Definition of A-series paper sizes
The A-series paper follows the ISO 216 standard of writing paper and certain classes of printed matter. There are three main requirements:
- The length divided by the width (aspect ratio) is 1.4142 (√2).
- The A0 size has an area of 1 square meter.
- Each subsequent size is defined as the previous size cuts in half parallel to its shorter side. For instance, A1 has half of the area of A0 and it can be created by folding an A0 paper parallel to its shorter side.
The dimension of an A0 paper is 841 mm x 1,189 mm to the nearest millimetre. An A1 paper has a dimension of 594 mm x 841 mm. The image below compares different paper sizes in the A series.
Image from Wikipedia |
The magic root 2
An advantage of the A-series paper is that it can be up/down scaled to other A-series sizes without any distortion, meaning the paper manufacturers do not have to cut off the margins. Thanks to the magic number root 2, it has never been so easy to change among paper sizes. The aspect ratio of
√2 was discovered in 1786 by the German scientist and philosopher Georg Christoph Lichtenberg.
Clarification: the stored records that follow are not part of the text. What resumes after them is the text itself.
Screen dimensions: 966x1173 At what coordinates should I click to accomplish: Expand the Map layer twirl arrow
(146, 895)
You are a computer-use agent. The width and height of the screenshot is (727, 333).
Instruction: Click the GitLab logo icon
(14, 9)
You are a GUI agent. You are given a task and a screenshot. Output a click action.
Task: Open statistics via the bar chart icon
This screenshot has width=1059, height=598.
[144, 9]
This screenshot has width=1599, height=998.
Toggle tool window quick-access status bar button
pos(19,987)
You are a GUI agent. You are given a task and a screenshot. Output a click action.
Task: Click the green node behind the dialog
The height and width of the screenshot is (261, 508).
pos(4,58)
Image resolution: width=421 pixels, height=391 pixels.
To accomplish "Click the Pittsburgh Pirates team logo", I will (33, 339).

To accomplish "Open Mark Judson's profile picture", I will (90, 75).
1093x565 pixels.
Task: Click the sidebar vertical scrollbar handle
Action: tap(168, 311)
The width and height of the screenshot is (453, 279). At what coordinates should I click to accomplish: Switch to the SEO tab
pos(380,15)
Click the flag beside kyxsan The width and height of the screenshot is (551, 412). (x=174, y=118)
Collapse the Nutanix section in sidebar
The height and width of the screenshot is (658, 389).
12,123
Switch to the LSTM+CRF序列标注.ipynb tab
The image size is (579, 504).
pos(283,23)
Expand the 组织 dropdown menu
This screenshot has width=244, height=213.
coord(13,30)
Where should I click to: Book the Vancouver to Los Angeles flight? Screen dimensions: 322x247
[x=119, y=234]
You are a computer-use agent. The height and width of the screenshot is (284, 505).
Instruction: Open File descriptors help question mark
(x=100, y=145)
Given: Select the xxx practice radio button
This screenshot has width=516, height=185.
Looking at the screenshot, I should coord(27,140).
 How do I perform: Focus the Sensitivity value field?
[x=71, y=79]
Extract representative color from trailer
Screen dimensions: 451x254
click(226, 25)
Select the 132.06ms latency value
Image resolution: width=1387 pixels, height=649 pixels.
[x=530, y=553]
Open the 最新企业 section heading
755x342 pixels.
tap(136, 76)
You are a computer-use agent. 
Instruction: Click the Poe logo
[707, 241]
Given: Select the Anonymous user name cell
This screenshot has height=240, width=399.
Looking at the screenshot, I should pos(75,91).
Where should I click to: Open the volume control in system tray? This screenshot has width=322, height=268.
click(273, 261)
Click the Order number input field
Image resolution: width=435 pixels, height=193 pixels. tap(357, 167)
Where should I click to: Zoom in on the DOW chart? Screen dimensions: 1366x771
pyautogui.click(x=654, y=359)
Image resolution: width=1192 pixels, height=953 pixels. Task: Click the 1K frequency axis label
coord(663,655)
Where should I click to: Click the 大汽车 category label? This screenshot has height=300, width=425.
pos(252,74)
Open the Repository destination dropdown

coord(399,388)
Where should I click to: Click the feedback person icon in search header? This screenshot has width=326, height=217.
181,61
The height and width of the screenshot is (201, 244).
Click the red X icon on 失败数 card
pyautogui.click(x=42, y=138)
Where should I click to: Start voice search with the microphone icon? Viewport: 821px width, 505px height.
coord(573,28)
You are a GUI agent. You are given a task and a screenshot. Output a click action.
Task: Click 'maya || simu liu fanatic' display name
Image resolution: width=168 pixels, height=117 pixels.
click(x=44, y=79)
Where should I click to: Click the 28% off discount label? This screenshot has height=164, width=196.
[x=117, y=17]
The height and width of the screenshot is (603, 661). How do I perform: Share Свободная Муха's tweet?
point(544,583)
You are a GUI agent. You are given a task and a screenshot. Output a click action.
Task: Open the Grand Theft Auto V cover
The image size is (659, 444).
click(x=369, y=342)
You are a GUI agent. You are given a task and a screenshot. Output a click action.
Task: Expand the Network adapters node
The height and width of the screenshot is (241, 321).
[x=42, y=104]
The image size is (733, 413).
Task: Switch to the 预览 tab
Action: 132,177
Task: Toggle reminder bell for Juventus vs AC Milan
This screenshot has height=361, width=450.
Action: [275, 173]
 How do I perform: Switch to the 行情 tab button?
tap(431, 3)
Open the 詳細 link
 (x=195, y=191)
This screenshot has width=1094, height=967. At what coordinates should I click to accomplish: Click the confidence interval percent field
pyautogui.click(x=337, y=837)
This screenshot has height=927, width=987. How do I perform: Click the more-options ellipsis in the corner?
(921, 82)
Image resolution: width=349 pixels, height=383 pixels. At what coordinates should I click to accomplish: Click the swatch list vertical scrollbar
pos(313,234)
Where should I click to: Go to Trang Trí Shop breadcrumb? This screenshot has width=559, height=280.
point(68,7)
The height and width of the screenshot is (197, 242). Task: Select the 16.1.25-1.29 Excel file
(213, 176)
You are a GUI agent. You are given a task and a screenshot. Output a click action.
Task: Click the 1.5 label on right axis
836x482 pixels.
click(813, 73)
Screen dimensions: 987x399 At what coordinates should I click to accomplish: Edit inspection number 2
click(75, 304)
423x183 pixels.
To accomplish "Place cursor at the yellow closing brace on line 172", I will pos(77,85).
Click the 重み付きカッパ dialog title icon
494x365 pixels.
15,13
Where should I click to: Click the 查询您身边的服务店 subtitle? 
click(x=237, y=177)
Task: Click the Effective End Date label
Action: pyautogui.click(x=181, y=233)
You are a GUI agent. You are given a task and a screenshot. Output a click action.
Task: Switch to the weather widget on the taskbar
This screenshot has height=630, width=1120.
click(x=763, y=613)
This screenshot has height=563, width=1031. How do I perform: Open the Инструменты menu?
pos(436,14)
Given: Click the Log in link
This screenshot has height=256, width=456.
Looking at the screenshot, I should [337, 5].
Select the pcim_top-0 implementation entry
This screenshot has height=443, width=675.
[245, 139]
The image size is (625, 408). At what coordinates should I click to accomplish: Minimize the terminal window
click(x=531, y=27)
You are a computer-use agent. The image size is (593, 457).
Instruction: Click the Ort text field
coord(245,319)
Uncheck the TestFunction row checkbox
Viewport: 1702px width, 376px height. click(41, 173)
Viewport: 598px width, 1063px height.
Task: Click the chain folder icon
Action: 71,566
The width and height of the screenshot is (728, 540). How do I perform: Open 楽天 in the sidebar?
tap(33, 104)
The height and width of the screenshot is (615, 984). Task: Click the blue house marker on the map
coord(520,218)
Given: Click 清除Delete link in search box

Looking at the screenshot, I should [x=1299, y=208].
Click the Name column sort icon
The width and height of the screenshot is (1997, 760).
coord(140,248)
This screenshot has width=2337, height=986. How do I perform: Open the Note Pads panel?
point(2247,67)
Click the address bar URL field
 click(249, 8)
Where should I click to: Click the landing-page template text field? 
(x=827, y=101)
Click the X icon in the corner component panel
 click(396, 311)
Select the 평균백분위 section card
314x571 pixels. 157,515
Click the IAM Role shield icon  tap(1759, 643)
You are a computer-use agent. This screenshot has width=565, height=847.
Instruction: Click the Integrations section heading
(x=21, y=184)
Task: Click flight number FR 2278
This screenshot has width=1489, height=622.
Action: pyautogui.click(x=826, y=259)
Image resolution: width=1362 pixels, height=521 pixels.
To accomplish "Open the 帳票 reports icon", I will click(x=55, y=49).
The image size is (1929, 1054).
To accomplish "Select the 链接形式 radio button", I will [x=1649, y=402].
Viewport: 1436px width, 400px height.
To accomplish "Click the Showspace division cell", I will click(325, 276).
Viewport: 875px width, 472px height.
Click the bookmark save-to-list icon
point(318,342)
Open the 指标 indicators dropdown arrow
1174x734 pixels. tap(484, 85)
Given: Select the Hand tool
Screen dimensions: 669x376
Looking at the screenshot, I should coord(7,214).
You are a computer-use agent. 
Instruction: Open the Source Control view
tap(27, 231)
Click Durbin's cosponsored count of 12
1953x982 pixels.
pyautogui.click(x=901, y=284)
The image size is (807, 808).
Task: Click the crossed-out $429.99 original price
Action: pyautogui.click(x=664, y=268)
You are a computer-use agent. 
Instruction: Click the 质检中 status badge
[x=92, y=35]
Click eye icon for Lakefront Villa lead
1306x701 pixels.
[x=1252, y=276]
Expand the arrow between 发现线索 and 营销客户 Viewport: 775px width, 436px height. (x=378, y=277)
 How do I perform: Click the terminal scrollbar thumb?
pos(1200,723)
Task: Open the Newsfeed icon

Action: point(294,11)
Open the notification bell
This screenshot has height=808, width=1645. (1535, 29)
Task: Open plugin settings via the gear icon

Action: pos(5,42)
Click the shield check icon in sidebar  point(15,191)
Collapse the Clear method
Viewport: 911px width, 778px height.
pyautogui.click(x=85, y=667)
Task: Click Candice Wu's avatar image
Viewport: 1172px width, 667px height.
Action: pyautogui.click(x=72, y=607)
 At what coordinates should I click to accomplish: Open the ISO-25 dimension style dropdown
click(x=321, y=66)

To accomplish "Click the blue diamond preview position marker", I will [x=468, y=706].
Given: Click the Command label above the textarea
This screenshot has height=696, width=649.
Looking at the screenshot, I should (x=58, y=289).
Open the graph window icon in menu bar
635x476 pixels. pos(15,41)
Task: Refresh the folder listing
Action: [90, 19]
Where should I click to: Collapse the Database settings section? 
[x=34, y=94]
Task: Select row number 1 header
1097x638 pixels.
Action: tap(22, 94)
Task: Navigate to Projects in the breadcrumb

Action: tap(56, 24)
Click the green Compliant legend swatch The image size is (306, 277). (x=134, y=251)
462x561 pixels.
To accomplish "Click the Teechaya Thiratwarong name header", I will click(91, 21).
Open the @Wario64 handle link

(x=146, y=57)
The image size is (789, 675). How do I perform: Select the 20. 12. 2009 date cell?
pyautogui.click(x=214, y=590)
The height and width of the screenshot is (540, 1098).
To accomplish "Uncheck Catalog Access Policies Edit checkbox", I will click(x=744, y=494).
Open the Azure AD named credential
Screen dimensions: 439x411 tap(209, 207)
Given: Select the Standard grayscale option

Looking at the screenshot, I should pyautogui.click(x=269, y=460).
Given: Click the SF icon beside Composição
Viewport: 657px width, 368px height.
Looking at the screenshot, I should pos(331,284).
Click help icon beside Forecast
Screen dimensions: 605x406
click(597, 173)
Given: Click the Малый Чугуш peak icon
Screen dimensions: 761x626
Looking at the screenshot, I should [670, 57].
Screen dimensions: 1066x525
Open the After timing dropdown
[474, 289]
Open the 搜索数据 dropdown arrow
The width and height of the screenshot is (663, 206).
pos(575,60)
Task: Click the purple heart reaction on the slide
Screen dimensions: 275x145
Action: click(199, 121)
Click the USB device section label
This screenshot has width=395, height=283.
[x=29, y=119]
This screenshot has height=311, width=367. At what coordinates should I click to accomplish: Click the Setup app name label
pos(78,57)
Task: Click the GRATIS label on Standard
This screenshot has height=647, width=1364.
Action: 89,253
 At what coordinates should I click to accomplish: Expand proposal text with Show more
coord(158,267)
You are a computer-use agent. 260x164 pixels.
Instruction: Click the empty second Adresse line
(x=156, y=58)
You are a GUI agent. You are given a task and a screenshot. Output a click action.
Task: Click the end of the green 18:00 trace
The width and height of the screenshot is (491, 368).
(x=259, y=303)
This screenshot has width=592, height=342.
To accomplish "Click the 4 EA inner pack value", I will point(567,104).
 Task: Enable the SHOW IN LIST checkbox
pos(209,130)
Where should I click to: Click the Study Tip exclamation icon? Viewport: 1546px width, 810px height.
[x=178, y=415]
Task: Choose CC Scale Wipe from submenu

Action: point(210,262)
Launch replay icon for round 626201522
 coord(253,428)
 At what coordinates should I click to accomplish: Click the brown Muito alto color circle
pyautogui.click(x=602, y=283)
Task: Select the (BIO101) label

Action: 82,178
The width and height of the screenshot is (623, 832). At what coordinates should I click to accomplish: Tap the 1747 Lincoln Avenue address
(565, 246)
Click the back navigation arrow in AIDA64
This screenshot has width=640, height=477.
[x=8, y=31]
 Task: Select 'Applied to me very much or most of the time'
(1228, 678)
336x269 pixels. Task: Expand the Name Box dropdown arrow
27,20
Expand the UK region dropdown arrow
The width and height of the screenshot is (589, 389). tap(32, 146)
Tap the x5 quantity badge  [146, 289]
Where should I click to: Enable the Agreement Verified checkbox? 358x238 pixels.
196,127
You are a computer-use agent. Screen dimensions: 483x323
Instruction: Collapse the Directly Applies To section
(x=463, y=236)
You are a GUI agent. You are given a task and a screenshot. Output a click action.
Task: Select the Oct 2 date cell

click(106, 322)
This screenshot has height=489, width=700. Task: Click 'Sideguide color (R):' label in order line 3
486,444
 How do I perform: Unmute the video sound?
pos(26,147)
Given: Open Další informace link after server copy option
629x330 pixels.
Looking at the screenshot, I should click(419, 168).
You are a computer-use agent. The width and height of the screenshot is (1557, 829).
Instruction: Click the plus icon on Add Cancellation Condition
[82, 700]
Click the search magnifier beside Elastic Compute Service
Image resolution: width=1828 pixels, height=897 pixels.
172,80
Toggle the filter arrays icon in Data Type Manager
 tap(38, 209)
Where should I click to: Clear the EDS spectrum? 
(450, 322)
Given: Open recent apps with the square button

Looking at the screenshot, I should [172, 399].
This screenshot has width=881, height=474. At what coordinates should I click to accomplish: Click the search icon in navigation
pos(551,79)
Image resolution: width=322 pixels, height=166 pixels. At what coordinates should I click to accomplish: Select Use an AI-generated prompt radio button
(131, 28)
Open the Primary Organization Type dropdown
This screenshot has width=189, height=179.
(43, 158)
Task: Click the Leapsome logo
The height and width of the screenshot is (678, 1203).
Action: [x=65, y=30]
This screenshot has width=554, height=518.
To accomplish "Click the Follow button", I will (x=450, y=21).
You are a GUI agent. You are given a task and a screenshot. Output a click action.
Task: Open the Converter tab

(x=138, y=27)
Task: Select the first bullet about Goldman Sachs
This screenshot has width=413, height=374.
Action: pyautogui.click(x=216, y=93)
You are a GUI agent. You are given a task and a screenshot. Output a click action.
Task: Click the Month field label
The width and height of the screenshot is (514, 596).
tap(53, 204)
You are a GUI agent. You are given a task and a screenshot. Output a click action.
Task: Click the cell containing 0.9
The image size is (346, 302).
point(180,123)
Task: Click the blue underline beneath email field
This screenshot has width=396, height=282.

When we look at the example of A0 to A1 paper again, you will find the short side of A0 becomes the long side of A1 and the width of A1 is half of the length of A0. A0 is twice the size of A1, four times A2, eight times A3, and sixteen times A4. Interesting, right?
US paper sizes: Letter and legal paper sizes
North America and parts of Mexico are the only areas of the first world that do not use the A-series paper sizes. Instead, the American National Standards Institute (ANSI) developed a regular series based on the Letter (8.5" x 11") format as size A, with B to E as larger sizes. The Letter size is slightly smaller than an A4 paper and the Legal size is longer than an A4 paper. Unlike the ISO standard, the ANSI standard has 2 aspect ratios 1: 1.2941 and 1: 1.5455.